EXERCISE INPUTS section start

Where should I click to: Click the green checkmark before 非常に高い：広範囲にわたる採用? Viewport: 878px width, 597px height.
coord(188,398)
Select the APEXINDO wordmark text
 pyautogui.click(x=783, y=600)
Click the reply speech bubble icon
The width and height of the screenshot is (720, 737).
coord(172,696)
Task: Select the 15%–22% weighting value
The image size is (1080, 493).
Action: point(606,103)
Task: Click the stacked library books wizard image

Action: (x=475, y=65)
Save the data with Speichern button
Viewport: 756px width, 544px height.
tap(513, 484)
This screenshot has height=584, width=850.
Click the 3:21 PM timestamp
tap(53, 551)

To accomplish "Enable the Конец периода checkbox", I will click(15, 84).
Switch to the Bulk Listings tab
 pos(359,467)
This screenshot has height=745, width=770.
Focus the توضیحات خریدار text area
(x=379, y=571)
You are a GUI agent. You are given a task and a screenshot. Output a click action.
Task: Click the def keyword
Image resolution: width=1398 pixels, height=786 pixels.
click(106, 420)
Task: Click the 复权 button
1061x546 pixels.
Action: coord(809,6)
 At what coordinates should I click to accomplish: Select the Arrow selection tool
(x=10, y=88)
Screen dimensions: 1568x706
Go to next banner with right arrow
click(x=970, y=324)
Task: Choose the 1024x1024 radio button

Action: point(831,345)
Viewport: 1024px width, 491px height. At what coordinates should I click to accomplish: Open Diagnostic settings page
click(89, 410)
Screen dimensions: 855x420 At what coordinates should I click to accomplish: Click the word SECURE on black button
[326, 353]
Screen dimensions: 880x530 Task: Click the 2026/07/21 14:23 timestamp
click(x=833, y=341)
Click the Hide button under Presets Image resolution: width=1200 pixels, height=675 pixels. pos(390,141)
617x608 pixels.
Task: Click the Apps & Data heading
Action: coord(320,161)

EXERCISE INPUTS section end

- [EXERCISE AIM]:
Every line above that contains the word "This" should be reported.

- [ANSWER BELOW]:
This screenshot has height=584, width=850.
This screenshot has height=745, width=770.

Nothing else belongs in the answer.